Get started with the Speech Recognition API in Objective-C on iOS

With the Speech Recognition API, you can develop iOS applications that use cloud-based Speech Service to convert spoken audio to text. The API supports real-time streaming, so your application can simultaneously and asynchronously receive partial recognition results at the same time it's sending audio to the service.

This article uses a sample application to demonstrate the basics of how to get started with the Speech Recognition API to develop an iOS application. For a complete API reference, see the Speech SDK client library reference.

Prerequisites

Platform requirements

Make sure that the Mac XCode IDE is installed.

Get the client library and examples

The Speech client library and examples for iOS are available on the Speech client SDK for iOS.

Subscribe to the Speech Recognition API, and get a free trial subscription key

The Speech API is part of Cognitive Services (previously Project Oxford). You can get free trial subscription keys from the Cognitive Services subscription page. After you select the Speech API, select Get API Key to get the key. It returns a primary and secondary key. Both keys are tied to the same quota, so you can use either key.

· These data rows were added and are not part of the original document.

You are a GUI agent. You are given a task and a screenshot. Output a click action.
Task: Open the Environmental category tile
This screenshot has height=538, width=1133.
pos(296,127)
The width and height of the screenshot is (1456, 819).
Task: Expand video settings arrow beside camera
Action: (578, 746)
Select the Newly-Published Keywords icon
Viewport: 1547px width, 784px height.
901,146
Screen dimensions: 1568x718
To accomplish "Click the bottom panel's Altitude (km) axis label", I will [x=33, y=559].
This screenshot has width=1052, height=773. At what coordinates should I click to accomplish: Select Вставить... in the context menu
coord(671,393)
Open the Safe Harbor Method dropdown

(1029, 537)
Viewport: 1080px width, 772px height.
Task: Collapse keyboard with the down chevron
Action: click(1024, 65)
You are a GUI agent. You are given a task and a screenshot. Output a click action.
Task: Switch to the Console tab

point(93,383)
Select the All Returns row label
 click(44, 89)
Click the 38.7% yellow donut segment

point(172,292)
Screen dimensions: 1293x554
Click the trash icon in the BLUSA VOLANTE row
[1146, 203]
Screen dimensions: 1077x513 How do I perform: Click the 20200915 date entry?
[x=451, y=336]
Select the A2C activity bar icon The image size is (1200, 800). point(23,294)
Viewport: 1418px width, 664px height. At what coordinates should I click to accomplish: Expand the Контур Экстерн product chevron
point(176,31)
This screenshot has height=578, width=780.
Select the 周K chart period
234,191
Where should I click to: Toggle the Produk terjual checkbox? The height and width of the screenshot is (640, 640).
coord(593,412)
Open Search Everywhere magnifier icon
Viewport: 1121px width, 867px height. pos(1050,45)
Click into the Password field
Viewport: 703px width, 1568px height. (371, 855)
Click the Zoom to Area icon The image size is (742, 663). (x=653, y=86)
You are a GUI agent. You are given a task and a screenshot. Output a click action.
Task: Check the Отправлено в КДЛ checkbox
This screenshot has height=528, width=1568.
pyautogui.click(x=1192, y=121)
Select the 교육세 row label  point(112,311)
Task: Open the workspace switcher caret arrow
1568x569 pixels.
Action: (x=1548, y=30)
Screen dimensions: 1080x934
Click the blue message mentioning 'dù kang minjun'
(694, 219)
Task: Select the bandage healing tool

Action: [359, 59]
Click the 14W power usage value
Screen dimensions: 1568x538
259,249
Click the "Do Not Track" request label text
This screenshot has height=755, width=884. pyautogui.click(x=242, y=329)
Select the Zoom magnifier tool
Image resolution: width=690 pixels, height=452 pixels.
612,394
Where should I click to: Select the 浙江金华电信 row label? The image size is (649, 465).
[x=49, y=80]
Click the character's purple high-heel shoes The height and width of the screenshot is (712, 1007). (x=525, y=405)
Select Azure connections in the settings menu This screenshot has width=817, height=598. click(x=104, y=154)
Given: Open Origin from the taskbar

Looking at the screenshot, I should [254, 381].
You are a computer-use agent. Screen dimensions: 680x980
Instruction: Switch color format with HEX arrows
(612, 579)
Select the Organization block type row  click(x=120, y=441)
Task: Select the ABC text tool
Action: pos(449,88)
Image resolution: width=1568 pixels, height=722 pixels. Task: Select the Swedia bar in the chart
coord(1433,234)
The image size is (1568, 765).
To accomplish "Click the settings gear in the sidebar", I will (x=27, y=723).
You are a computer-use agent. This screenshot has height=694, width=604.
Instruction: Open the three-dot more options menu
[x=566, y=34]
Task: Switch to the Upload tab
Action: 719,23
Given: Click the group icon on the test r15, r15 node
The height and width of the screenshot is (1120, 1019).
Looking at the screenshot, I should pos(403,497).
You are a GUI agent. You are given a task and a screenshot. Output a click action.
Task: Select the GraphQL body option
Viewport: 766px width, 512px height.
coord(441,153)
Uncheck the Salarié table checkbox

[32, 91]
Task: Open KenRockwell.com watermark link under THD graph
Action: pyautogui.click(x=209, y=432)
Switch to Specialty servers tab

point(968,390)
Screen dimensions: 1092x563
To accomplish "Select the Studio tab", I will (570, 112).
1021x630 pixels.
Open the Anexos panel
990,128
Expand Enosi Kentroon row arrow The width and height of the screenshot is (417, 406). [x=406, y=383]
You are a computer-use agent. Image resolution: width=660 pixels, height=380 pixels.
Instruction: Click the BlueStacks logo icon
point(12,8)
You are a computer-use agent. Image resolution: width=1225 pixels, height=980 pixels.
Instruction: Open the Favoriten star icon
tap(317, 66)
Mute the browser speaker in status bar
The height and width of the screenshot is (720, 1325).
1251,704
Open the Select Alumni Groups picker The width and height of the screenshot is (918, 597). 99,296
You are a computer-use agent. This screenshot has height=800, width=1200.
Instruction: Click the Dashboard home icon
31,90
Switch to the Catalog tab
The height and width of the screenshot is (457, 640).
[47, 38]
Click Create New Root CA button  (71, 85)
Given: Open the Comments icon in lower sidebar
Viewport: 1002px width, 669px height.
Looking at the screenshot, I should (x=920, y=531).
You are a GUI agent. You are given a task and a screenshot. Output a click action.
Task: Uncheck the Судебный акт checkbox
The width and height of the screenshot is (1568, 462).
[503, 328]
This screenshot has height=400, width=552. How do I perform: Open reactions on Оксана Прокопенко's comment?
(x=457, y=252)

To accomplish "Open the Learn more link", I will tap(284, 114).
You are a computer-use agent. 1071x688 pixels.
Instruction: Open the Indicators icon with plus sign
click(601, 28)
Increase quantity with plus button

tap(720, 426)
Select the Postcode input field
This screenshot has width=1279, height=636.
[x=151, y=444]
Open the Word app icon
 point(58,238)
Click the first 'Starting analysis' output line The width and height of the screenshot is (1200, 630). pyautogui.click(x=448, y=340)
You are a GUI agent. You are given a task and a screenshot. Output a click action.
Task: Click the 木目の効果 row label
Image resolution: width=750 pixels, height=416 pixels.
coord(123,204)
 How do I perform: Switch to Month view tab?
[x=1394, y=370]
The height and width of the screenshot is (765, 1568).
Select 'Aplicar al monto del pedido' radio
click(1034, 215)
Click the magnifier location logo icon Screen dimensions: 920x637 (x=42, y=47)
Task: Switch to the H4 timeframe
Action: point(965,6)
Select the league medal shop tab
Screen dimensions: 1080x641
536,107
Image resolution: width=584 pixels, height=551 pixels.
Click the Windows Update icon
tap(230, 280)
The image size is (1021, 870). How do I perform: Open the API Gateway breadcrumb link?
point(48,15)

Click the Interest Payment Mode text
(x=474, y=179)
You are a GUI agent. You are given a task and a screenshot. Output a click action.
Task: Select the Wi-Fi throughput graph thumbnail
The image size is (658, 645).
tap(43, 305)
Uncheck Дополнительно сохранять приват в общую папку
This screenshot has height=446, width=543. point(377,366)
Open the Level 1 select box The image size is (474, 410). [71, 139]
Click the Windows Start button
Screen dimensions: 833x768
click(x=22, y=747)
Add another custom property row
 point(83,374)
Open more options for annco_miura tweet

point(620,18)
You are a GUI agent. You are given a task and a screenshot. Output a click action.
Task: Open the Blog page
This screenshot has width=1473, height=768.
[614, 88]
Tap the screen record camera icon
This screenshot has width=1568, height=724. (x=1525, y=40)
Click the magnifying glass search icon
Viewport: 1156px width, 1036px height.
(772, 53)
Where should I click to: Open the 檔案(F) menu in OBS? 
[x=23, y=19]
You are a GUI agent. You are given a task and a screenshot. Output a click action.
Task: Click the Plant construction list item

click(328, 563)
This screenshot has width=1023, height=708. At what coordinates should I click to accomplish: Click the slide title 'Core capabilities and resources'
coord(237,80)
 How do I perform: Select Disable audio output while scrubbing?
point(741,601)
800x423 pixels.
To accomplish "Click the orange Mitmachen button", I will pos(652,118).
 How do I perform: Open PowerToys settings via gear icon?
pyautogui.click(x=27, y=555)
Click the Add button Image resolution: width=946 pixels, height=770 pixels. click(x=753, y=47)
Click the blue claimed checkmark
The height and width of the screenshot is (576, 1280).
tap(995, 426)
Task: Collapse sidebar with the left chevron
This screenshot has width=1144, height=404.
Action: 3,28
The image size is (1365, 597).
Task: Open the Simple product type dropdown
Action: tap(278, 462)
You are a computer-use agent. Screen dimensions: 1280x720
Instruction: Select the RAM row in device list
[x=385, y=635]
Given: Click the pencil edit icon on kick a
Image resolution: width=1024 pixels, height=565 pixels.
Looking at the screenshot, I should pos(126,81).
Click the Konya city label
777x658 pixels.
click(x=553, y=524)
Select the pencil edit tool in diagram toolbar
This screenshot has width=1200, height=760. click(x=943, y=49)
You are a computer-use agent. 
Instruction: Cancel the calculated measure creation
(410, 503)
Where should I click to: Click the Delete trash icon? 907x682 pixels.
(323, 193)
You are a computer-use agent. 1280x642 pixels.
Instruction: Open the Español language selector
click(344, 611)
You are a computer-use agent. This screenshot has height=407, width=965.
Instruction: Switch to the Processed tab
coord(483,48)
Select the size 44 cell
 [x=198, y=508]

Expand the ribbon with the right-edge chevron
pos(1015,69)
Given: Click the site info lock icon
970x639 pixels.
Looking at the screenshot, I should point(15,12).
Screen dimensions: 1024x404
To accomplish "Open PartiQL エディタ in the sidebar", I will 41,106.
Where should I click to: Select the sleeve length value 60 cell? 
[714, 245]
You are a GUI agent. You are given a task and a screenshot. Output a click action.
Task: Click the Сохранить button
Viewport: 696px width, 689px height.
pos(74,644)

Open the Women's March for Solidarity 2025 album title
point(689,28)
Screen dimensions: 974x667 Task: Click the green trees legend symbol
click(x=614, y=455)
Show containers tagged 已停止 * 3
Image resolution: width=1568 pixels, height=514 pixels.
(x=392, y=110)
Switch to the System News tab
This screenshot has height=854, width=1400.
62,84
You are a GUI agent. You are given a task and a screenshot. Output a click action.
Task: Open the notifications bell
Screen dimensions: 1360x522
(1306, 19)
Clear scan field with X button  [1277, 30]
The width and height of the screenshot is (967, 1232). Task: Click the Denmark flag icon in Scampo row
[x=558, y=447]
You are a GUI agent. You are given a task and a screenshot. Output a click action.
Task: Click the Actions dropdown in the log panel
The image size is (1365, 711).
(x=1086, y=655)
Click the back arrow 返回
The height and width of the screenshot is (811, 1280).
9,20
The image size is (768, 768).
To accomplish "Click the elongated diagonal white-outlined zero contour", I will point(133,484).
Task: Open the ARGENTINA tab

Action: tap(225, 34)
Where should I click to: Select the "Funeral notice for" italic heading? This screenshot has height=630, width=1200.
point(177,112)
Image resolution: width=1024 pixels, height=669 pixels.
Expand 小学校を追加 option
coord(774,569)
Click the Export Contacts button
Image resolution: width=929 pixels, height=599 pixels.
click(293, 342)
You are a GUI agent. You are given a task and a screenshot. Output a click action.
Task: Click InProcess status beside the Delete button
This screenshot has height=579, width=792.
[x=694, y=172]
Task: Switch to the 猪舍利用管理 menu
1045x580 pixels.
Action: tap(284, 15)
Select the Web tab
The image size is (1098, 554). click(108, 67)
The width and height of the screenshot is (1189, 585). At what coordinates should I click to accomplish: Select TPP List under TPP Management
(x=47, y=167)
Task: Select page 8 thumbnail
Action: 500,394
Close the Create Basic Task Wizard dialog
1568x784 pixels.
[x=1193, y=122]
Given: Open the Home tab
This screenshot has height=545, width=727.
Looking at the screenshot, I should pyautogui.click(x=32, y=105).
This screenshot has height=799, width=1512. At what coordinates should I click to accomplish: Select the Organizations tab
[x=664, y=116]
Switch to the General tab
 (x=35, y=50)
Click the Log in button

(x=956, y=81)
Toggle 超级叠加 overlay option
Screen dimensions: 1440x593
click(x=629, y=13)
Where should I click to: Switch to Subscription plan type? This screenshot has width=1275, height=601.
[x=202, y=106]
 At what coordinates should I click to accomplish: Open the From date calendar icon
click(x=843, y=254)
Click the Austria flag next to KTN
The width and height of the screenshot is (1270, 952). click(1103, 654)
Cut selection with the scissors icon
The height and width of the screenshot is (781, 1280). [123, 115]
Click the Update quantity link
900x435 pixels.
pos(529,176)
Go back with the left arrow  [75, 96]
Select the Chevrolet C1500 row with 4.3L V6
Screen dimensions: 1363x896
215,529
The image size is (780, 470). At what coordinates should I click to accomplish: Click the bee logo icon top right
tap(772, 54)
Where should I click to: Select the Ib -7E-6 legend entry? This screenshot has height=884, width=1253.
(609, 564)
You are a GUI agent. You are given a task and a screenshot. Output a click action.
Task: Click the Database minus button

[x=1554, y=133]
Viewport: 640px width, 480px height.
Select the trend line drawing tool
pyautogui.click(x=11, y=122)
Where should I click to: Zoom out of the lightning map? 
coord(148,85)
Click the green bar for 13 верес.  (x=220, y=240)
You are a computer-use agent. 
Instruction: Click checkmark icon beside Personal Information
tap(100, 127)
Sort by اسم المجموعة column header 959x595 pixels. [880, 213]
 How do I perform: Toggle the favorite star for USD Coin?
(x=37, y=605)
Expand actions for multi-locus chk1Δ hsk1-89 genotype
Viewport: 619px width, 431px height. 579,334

If you want to use recognition with intent, you also need to sign up for the Language Understanding Intelligent Service (LUIS).

Important

  • Get a subscription key. Before you can use Speech client libraries, you must have a subscription key.

  • Use your subscription key. With the provided iOS sample application, you need to update the file Samples/SpeechRecognitionServerExample/settings.plist with your subscription key. For more information, see Build and run samples.

Use the Speech client library

To add the client library into an XCode project, follow these instructions.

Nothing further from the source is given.